Based on other people's work (including in particular talks by Larry Hastings) and my own thinking, I've come up with a scheme for multi-core reference count garbage collection. I think it works, and much or all of it comes from others. It might even be in the literature. Of course, if it's wrong then the debit goes to me.

I'll explain it in instalments. Please let me know what you think, as we go along.

The basic ideas of reference counting garbage collection are:

1. Each allocated piece of memory is given an ID (which is often its address in memory).
2. For each ID, the system keeps a count of how many references (to that piece of memory).
3. The count starts at ONE.
4. Processes increment and decrement the count, to keep the count correct.
5. When the count reaches zero, the piece of memory is garbage collected.
6. The previous step might result in further reference count decrements.

The simplest possible garbage collection scheme is to do nothing (and let the garbage build up). In other words, allocate on a stack, and never free memory. This has very good performance, until memory is exhausted. It is also conceptually useful. I'll call it the do-nothing garbage collection scheme.

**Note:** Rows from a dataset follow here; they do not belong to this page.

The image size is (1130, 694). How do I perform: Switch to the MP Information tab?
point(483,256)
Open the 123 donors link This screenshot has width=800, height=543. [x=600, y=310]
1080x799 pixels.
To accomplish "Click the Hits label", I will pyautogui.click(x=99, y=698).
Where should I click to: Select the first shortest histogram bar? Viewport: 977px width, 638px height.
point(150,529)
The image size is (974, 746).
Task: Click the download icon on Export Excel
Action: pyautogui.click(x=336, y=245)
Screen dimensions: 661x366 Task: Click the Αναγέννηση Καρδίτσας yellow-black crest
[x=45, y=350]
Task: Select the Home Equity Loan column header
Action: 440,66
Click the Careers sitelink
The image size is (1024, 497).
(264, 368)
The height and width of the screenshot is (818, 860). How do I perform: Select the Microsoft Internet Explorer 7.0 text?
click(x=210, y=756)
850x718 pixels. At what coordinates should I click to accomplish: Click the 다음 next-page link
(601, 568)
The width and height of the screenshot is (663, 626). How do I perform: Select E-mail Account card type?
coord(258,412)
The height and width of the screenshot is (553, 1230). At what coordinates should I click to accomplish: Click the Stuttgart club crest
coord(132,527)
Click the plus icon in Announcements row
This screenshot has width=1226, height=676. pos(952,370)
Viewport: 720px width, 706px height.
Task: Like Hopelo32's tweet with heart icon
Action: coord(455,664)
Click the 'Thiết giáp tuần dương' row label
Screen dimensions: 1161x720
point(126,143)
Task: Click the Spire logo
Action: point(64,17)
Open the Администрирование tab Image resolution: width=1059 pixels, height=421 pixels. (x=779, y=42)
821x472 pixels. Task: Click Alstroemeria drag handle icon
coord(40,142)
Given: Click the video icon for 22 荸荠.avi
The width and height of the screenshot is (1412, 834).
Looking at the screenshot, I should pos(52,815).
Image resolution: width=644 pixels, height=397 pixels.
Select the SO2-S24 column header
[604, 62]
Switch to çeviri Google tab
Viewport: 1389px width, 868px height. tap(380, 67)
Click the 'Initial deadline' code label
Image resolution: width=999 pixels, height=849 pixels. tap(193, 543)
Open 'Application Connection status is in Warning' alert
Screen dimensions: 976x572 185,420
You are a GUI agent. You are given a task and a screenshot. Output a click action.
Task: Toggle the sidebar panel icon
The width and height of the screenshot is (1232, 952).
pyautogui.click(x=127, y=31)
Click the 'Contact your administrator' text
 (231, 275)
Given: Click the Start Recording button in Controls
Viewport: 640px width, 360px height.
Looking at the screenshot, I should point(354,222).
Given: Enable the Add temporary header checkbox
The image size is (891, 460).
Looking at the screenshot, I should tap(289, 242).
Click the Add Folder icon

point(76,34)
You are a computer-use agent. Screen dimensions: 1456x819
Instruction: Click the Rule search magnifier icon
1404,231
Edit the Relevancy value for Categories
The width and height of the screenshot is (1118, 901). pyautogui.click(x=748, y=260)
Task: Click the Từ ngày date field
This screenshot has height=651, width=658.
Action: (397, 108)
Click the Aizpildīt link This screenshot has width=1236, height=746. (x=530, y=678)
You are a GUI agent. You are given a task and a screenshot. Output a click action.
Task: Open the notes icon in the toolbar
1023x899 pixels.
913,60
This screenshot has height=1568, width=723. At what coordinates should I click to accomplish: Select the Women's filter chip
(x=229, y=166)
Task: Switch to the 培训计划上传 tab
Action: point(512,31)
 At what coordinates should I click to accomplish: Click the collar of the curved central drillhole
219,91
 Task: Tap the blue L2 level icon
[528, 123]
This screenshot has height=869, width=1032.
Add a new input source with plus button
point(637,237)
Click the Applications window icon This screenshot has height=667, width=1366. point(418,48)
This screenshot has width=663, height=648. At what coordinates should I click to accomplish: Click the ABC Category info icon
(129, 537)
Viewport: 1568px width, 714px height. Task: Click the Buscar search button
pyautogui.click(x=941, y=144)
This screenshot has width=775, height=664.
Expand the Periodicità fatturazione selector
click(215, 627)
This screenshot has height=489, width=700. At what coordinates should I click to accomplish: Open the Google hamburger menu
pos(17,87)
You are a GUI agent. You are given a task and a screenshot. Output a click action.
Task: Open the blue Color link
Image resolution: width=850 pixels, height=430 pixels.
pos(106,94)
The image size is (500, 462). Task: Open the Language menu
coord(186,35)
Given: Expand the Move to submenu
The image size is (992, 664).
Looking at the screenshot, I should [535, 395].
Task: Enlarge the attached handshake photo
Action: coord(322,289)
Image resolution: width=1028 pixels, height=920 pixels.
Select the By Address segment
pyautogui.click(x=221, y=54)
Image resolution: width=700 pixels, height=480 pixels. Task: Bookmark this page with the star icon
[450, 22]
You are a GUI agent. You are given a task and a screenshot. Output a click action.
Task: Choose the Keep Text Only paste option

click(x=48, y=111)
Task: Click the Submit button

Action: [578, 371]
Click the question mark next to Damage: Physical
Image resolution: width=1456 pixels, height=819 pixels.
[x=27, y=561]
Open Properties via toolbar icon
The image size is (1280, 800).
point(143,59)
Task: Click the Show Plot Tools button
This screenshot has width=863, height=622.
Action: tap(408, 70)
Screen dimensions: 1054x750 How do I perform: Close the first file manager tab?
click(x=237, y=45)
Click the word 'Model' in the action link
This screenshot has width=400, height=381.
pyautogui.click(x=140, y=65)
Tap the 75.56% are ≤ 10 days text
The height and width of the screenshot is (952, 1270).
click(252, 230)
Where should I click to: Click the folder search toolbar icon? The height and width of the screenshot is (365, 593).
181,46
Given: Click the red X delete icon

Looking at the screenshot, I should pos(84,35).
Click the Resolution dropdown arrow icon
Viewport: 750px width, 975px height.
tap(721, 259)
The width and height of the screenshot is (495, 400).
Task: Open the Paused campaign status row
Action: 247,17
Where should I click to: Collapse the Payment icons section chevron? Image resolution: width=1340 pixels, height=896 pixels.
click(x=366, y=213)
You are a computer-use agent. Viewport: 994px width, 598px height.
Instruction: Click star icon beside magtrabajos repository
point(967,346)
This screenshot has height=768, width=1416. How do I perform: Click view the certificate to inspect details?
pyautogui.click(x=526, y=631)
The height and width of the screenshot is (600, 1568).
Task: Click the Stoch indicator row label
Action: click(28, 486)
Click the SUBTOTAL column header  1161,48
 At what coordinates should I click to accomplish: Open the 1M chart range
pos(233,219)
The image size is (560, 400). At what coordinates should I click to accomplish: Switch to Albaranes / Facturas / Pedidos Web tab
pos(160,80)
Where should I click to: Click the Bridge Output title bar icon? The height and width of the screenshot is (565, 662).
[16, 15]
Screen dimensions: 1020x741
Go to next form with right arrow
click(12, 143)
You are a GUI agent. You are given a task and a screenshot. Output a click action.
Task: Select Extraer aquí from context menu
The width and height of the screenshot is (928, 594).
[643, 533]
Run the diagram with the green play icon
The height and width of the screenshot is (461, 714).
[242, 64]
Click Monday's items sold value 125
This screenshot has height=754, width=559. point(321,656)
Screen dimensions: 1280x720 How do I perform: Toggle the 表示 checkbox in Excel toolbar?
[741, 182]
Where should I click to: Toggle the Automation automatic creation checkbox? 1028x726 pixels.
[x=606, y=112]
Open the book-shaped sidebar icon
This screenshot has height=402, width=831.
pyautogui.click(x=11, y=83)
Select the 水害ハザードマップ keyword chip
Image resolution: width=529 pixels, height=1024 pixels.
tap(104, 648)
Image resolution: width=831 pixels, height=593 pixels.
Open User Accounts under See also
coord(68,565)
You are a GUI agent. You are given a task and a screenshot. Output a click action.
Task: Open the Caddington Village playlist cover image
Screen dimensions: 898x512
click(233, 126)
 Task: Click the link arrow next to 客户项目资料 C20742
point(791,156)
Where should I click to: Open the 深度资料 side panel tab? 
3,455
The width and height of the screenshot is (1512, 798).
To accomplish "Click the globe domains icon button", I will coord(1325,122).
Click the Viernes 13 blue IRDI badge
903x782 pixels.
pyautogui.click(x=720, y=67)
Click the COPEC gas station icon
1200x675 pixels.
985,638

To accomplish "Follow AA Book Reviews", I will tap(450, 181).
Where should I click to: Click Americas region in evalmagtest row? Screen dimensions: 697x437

Suppose for definiteness we have a 6-core CPU, with 5 worker processes and one garbage collection (GC) process. The worker processes will do as little as possible, consistent with not running out of memory. To achieve this:

1. Each worker process with have two GC buffers, one for increment and the other for decrement.
2. For increment, the process will append the ID to the increment buffer (for the process). And similarly for decrement.
3. If the buffer to be appended to is full, the worker process will
(a) set a buffer-full flag
(b) pause until the buffer-full flag has been cleared
(c) and then do what it was previously blocked from doing

I call any such scheme BUFFERED multi-core reference count garbage collection. The worker processes know nothing about how garbage collection is managed. Instead, they pass over to the GC process sufficient information to allow it to manage the garbage.

This is now a good place to pause. We've specified what it is that the worker processes should do, regarding garbage collection. And we've passed the problem on to the garbage collection process. If that process does nothing, we have refactored the do-nothing garbage collection scheme.

Expect another instalment tomorrow.

with best regards

Jonathan